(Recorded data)
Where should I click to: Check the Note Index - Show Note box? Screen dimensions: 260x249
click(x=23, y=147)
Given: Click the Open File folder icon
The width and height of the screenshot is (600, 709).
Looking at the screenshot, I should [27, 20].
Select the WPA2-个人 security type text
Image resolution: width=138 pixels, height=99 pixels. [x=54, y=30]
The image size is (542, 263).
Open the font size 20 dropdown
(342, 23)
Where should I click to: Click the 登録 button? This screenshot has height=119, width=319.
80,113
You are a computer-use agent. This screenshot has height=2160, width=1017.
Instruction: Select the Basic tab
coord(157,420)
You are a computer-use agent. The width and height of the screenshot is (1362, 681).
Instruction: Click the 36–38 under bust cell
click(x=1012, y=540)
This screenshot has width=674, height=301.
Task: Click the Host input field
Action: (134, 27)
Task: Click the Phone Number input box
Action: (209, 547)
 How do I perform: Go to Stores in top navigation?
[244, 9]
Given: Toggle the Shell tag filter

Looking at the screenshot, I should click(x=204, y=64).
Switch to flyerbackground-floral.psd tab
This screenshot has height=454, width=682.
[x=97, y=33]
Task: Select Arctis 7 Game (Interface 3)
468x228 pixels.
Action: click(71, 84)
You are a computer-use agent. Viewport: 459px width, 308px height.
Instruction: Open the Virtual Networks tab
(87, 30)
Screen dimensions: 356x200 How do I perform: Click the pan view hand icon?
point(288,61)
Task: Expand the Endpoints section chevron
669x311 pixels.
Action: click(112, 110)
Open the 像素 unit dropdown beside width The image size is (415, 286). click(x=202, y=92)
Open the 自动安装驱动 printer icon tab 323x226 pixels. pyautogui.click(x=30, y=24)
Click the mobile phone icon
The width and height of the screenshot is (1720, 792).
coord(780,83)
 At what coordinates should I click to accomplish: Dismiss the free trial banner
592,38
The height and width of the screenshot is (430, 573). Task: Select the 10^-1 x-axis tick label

## WORK REQUIRED:
Exactly the lines from the one containing "Task: Expand the Endpoints section chevron" through the end of the records above should be returned, with both ends kept.

## EXERCISE RESULT:
Task: Expand the Endpoints section chevron
669x311 pixels.
Action: click(112, 110)
Open the 像素 unit dropdown beside width The image size is (415, 286). click(x=202, y=92)
Open the 自动安装驱动 printer icon tab 323x226 pixels. pyautogui.click(x=30, y=24)
Click the mobile phone icon
The width and height of the screenshot is (1720, 792).
coord(780,83)
 At what coordinates should I click to accomplish: Dismiss the free trial banner
592,38
The height and width of the screenshot is (430, 573). Task: Select the 10^-1 x-axis tick label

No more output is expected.